Thursday, October 8, 2020

Transforming Disnix models to graphs and visualizing them

In my previous blog post, I have described a new tool in the Dynamic Disnix toolset that can be used to automatically assign unique numeric IDs to services in a Disnix service model. Unique numeric IDs can represent all kinds of useful resources, such as TCP/UDP port numbers, user IDs (UIDs), and group IDs (GIDs).

Although I am quite happy to have this tool at my disposal, implementing it was much more difficult and time consuming than I expected. Aside from the fact that the problem is not as obvious as it may sound, the main reason is that the Dynamic Disnix toolset was originally developed as a proof of concept implementation for a research paper under very high time pressure. As a result, it has accumulated quite a bit of technical debt, that as of today, is still at a fairly high level (but much better than it was when I completed the PoC).

For the ID assigner tool, I needed to make changes to the foundations of the tools, such as the model parsing libraries. As a consequence, all kinds of related aspects in the toolset started to break, such as the deployment planning algorithm implementations.

Fixing some of these algorithm implementations was much more difficult than I expected -- they were not properly documented, not decomposed into functions, had little to no reuse of common concepts and as a result, were difficult to understand and change. I was forced to re-read the papers that I used as a basis for these algorithms.

To prevent myself from having to go through such a painful process again, I have decided to revise them in such a way that they are better understandable and maintainable.

Dynamically distributing services


The deployment models in the core Disnix toolset are static. For example, the distribution of services to machines in the network is done in a distribution model in which the user has to manually map services in the services model to target machines in the infrastructure model (and optionally to container services hosted on the target machines).

Each time a condition changes, e.g. the system needs to scale up or a machine crashes and the system needs to recover, a new distribution model must be configured and the system must be redeployed. For big complex systems that need to be reconfigured frequently, manually specifying new distribution models becomes very impractical.

As I have already explained in older blog posts, to cope with the limitations of static deployment models (and other static configuration aspects), I have developed Dynamic Disnix, in which various configuration aspects can be automated, including the distribution of services to machines.

A strategy for dynamically distributing services to machines can be specified in a QoS model, that typically consists of two phases:

  • First, a candidate target selection must be made, in which for each service the arppropriate candidate target machines are selected.

    Not all machines are capable of hosting a certain service for functional and non-functional reasons -- for example, a i686-linux machine is not capable of running a binary compiled for a x86_64-linux machine.

    A machine can also be exposed to the public internet, and as a result, may not be suitable to host a service that exposes privacy-sensitive information.

Input material:

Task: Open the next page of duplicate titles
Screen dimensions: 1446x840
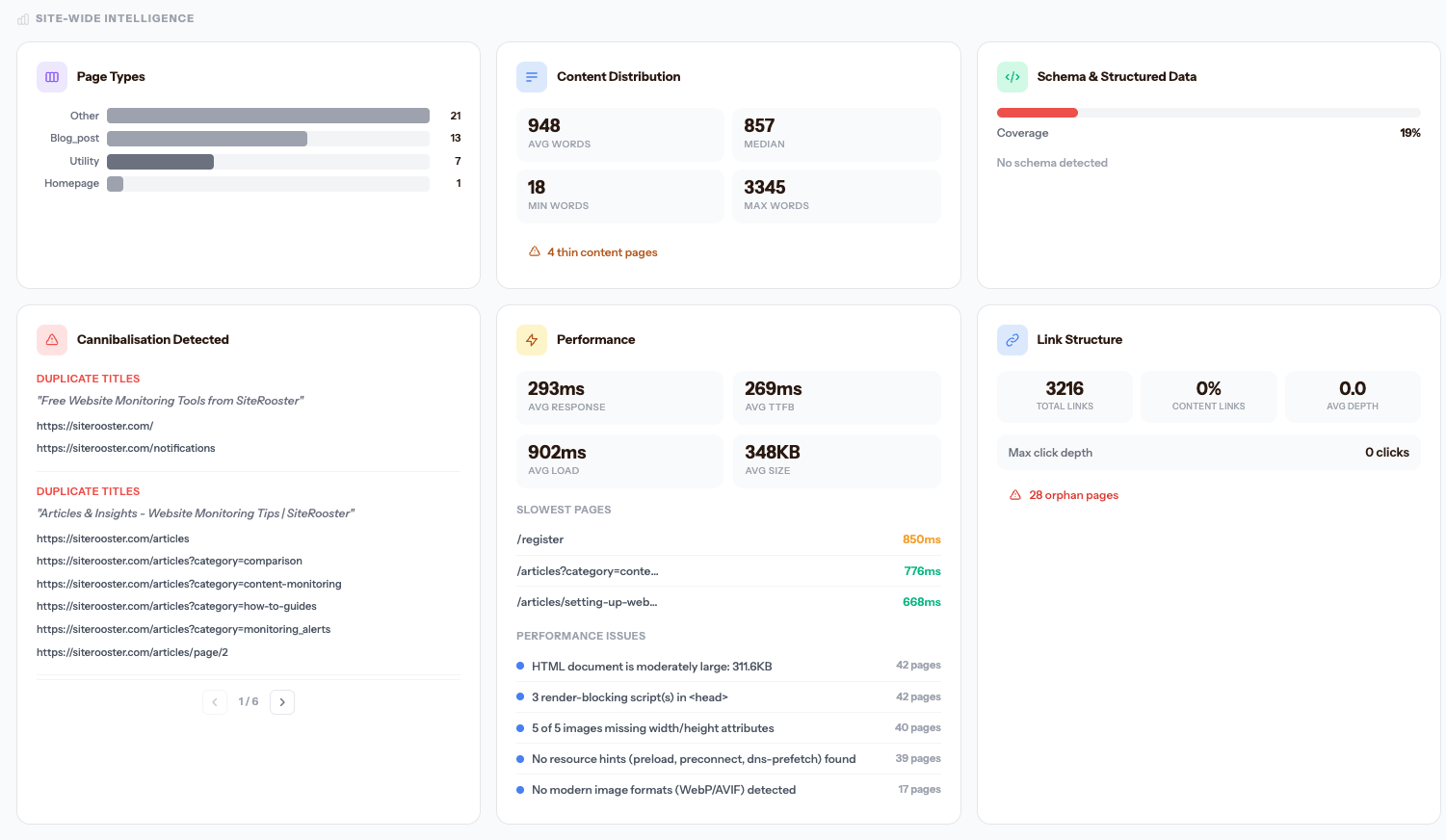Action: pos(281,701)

==

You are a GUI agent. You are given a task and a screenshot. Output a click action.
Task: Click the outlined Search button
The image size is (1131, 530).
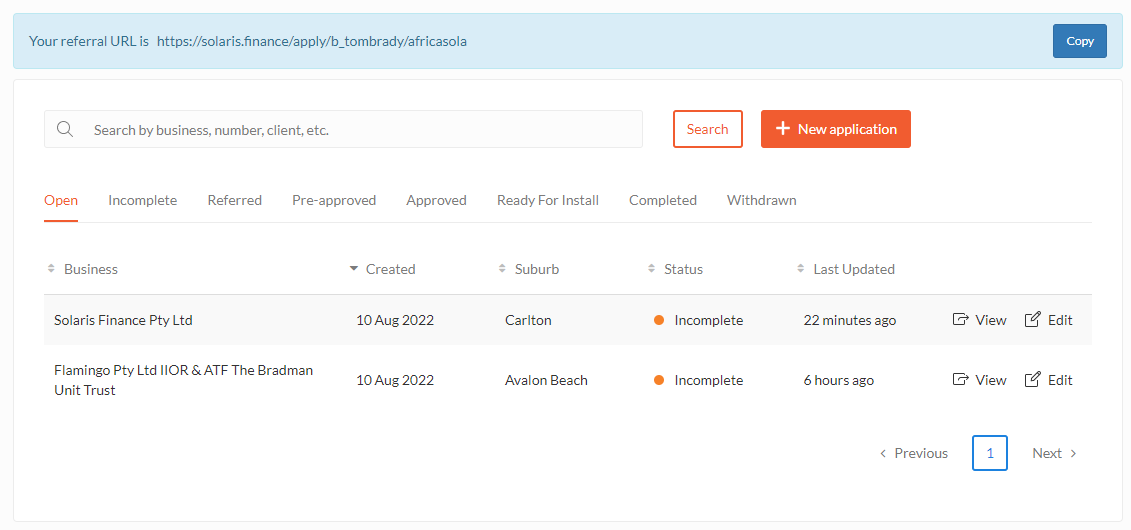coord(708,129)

---

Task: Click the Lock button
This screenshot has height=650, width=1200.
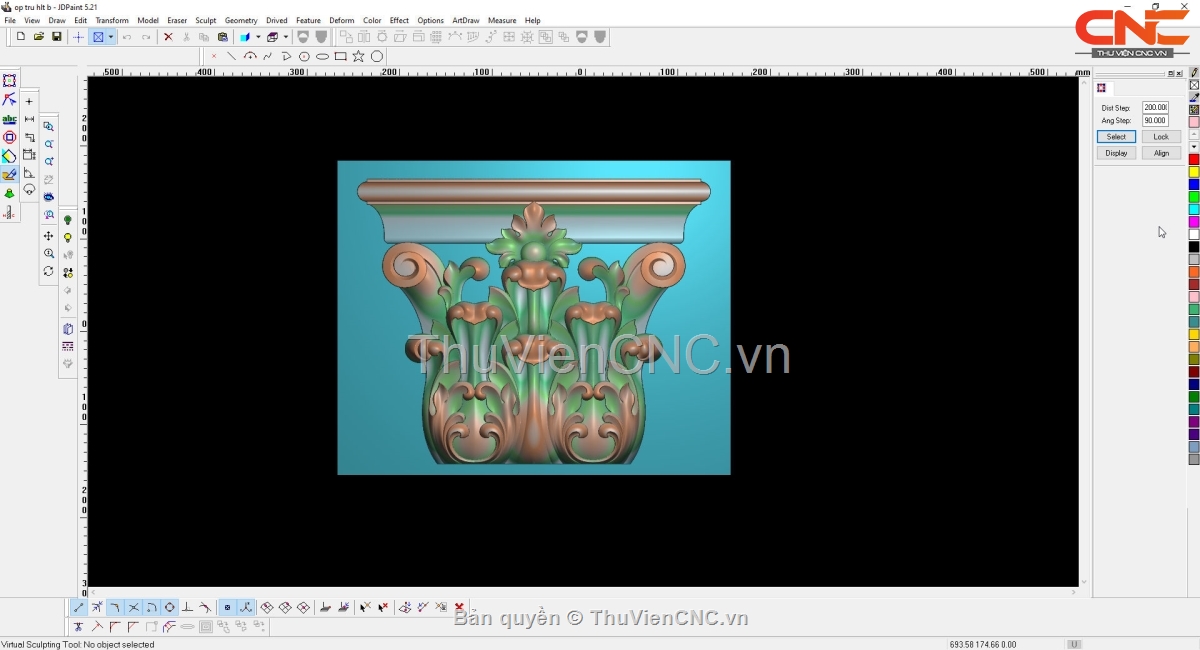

Tasks for this exercise:
1/ According to the blog post on Disnix models, what kind of machine cannot run a binary compiled for an x86_64-linux machine?
2/ In the records, reproduce word for word the lines from the line with "You are a GUI" up to and including the line with "coord(708,129)". Omit the pictures from your answer.

Full solutions:
1/ An i686-linux machine.

2/
You are a GUI agent. You are given a task and a screenshot. Output a click action.
Task: Click the outlined Search button
The image size is (1131, 530).
coord(708,129)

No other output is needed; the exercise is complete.